A pilot study in college students with major depressive disorder found that adding a well-formulated ketogenic diet to usual care was associated with large reductions in depressive symptoms, improvements in well-being, and favorable changes in body composition and biomarkers.
Depression scores fell 69% on the Patient Health Questionnaire-9 and 71% on the Hamilton Rating Scale for Depression. Improvements appeared within 2 to 6 weeks. More specifically, patient-reported scores decreased by 37% as early as week 2, and were sustained through the study. Global well-being scores increased nearly threefold, while cognitive performance improved in multiple domains. Episodic memory rose 10%, and processing speed increased 4% to 5% on standardized assessments. Executive function showed trends toward improvement, and no measures declined.
Patients remained in nutritional ketosis 73% of the time, with mean blood beta-hydroxybutyrate levels of 0.7 mmol/L. Body weight decreased 6%, or about 5 kg, during the study. Fat mass declined 13%, while lean mass decreased slightly. Serum leptin fell 52%, and brain-derived neurotrophic factor rose 32%. Insulin resistance, measured by HOMA-IR, decreased 28% but was not statistically significant. Lipid profiles, including cholesterol and triglycerides, did not change.
Adherence was high. Patients logged ketone and glucose values on 77% of study days. The authors noted that coaching and feedback through a mobile application, some supplementary food items, extensive diet coaching and education before starting the diet, and regular monitoring of blood ketone and glucose values likely contributed to adherence.
Sixteen of 24 patients completed the 10- to 12-week intervention, though 36 were originally screened. Participants were included if they were students aged 18 to 30 years with clinician-confirmed mild to moderate major depressive disorder (MDD), and they could be receiving counseling, psychiatric medication, or both at the time of the trial. Seven patients were on medication at baseline, with minimal changes during the study. The researchers reported no interaction between depression outcomes and medication use. Exclusion criteria were severe MDD, active suicidal ideation, pregnancy, and history of bipolar, psychotic, or eating disorders. Attrition was 33%, and 7 of 8 withdrawals were unrelated to diet. One patient discontinued because of difficulty with adherence, two patients reported transient headaches and cramps in the first week that resolved with electrolyte supplementation, and three patients developed unrelated viral illnesses.
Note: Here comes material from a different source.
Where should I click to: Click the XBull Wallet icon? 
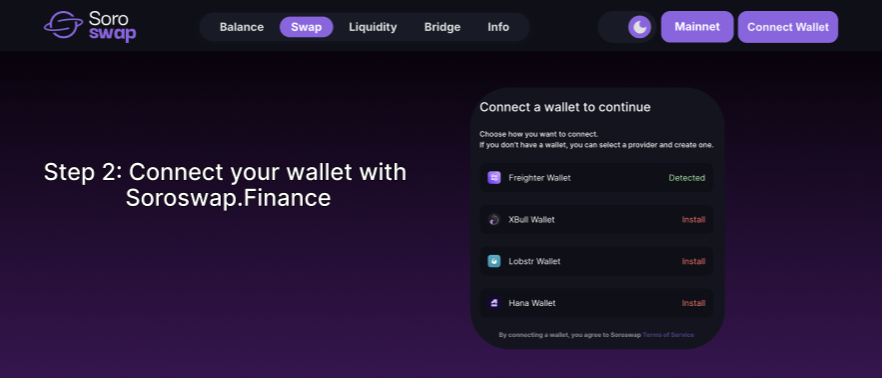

Jeff S. Volek, PhD, RD, of The Ohio State University and corresponding author of the study, explained that “This pilot study provides preliminary evidence that a well-formulated ketogenic diet is a feasible and synergistic strategy adjunctive to a counseling and consultation treatment program for young adults with MDD.” He also noted that ketogenic therapies are increasingly being studied in this field for their potential to attenuate mental health symptoms.
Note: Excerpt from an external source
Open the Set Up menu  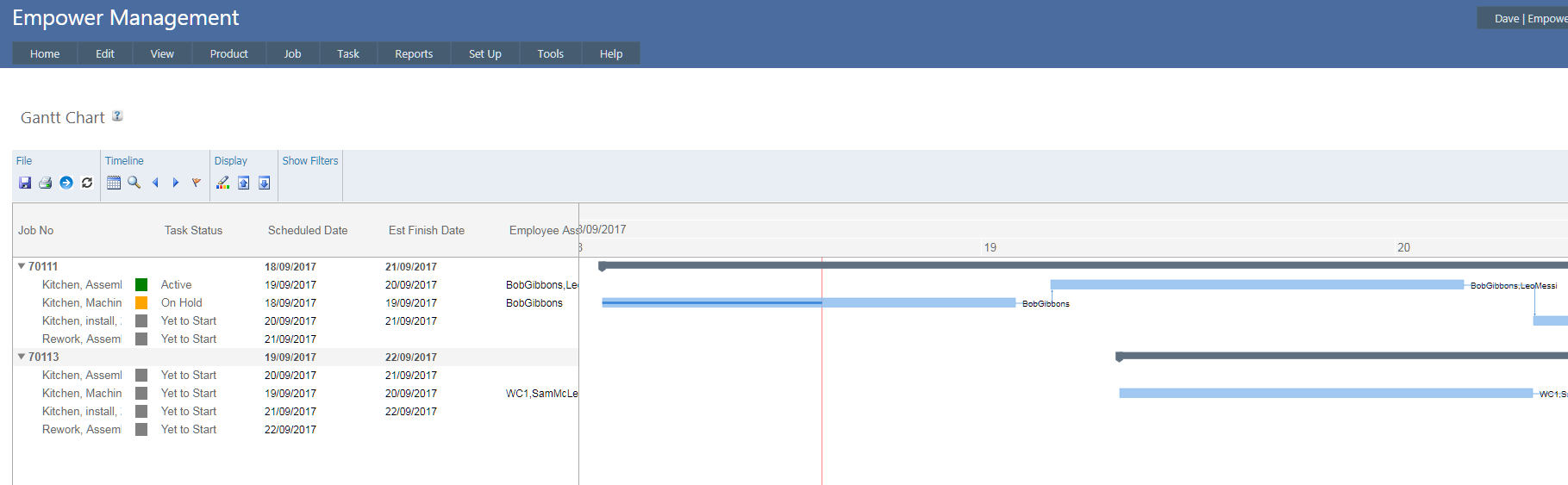pos(484,53)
The study had several limitations. Its single-arm design made it impossible to separate the effects of diet from those of counseling, medication, or time. The sample size was small, and the intervention period was short, which prevented conclusions about remission or long-term sustainability. The authors also emphasized challenges in scaling this intervention to a broader and more diverse population. They noted that "college students may have specific advantages in terms of adherence, such as greater access to resources and support, but they also face unique stressors related to academic life that could affect consistent engagement with treatment." As a result, the generalizability of these findings to populations outside this demographic remains limited. Attrition was relatively high, and selection bias or demand effects may have influenced results.
The study was supported by the Baszucki Brain Research Fund. Dr. Volek reported a conflict of interest as cofounder and shareholder of Virta Health and author of books recommending a ketogenic diet. The other authors reported no conflicts of interest.